The first incarnation began at the end of 1985 and lasted through the third quarter of 1996, when circumstance forced me to walk away from Uiñiq, and not without tears.
My love and ties to Barrow and all the villages of the Arctic Slope remained strong and the following summer, 1997, with a little help from the school district, I found my way back for a short visit. During that visit, Roy Ahmoagak invited me to go on an ugruk (bearded seal) hunt with him and his cousin, Richard Glenn.
As we motored through the July icebergs of the Chukchi Sea, a gray whale suddenly lifted its flukes up in front of us...
... please note the scars on the tail... many of these were likely made by the teeth of killer whales, perhaps some by the claws and teeth of polar bears, others by sharks - all members of the gantlet that Crossbeak and Bonnet would have had to swim through...

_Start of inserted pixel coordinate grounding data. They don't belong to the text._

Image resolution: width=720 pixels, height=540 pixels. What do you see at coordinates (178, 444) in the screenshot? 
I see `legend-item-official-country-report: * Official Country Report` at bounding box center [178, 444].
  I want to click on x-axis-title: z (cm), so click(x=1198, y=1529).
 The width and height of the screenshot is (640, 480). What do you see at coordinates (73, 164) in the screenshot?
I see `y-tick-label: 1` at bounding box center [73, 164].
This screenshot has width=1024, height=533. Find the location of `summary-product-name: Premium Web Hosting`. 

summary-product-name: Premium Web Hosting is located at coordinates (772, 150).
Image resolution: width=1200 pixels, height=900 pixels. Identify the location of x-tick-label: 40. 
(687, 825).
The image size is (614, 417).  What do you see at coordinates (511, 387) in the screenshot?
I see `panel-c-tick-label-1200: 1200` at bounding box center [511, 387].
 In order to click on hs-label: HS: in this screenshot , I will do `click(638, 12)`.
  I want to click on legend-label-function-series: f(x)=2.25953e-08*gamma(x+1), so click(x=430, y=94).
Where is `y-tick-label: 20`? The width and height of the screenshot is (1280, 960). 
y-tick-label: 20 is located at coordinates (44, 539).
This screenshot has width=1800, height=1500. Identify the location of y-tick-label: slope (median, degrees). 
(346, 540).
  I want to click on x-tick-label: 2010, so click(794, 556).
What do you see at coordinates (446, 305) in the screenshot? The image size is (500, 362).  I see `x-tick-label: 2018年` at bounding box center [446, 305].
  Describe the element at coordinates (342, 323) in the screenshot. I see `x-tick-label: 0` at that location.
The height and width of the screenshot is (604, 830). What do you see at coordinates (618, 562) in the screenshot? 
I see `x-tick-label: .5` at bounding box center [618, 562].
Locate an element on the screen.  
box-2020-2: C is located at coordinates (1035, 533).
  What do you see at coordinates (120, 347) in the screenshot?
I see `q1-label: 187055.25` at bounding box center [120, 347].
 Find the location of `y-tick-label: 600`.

In early October of 2002, I received a phone call from Roy Ahmaogak, who spoke in a subdued and hurt voice. He informed me that a bowhead had been taken near Barrow. As always, the hunters attached a line to the whale and several boats hooked up to tow it back to shore. Somehow, the boat that Malik was in got in a tangle and flipped upside down. The others in the boat escaped, but Malik got trapped beneath. Before his fellow whalers, Roy included among them, could right the boat and save him, Malik drowned.
He died as he lived - whale hunting. Shortly afterward, I was contacted by the Arctic Slope Regional Corporation and asked to make a large, framed, print of this photo for display at the funeral. The photo now hangs in the Iñupiat Heritage Center - Barrow's museum. I badly wanted to go to the funeral, but it came at one of those moments of famine in the feast-and-famine cycle that I live through as a freelance photographer. I did not have plane fare. The fact that I missed the funeral is one of my great regrets. Normally, a body will be transported from the funeral site to the graveyard in the bed of a pickup, but little Malik - the Little Big Man, Ralph Ahkivgak, was so beloved by the people of Barrow, whom he had served, taught and helped to feed throughout his life, they spontaneously hoisted his coffin onto their shoulders and carried him to the cemetery, where he was laid to rest in the permafrost.
Malik - the man who could watch a whale dive, then direct the crew to a certain spot and that is where the whale would rise. Malik, who befriended three gray whales stuck in the ice off Barrow and became instrumental in the effort to rescue them. Craig George said this about Malik's role in the rescue:
"Malik seemed to have a rapport with the whales. I can tell you one thing I learned. We had gray whale biologists here, all kinds of people, but Malik was the one to listen to.”
"He was looked up to as a man with great knowledge and he taught a lot of young guys," said Roy Ahmaogak. "He meant a lot to Barrow and a lot more to me, because I knew we were in good hands when we were with Malik. We didn't need any gps or technology, because he knew the ocean very well."
One day in the summer after the rescue, I stopped by Malik's tiny house in Browerville for a visit. He told me that when I had seen and heard him talking to the gray whales during the rescue, what I hadn't heard was the gray whales - but he did hear them. Just as he spoke to them, they spoke to him. “‘Malik, we’re scared,’ they tell me. ‘Malik, we’re scared. Help us, Malik. Help us.’ I tell them, ‘Don’t worry. It’s going to be all right. We’ll get you to the lead. You’ll be safe there.’”
And in the eyes of the late, great, whale hunter and whale rescuer, I saw tears.